Chapter 6 discusses
Socialization in the Schooling Process. I believe school is the best
environment for practicing socialization and developing social skills that will
be relevant for the rest of students’ lives. It is very important to foster
these skills as they will remain relevant and become crucially important as
students continue to interact with various people throughout day-to-day life
and throughout the world. I chose to focus this blog on the dimensions of
socialization, those being; behavioral conformity, moral conformity, and
cultural conformity (p. 163). I believe that the most difficult dimension to
instruct students in is cultural conformity. Behaviors are intuitively learned
and supported through teacher guidance and morals are developed naturally over
time. Although “learning about accepted perspectives and styles of expression”

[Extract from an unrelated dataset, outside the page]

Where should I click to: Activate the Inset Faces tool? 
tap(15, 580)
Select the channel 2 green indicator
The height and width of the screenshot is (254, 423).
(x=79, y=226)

(p. 164) – cultural conformity is something that takes students a much longer
time to fully understand. I believe this is so because oftentimes students may
have their own opinions about culturally related styles and expression although
conform to those that are dominant in their schools. This thought relates very
much so to the school climate, being “the sense of belonging to a school
community” (p. 181). If we create schools that do not force children to
conform, but rather allow them to be who they are by generating a warm and
welcoming school climate we will ensure that students feel positively about
social processes that occur within the school, but also those that occur
throughout their daily lives and into their futures.
Discussion
Question: What are some examples from your practicum school that help generate
a warm and welcoming school climate? Do you have any suggestions?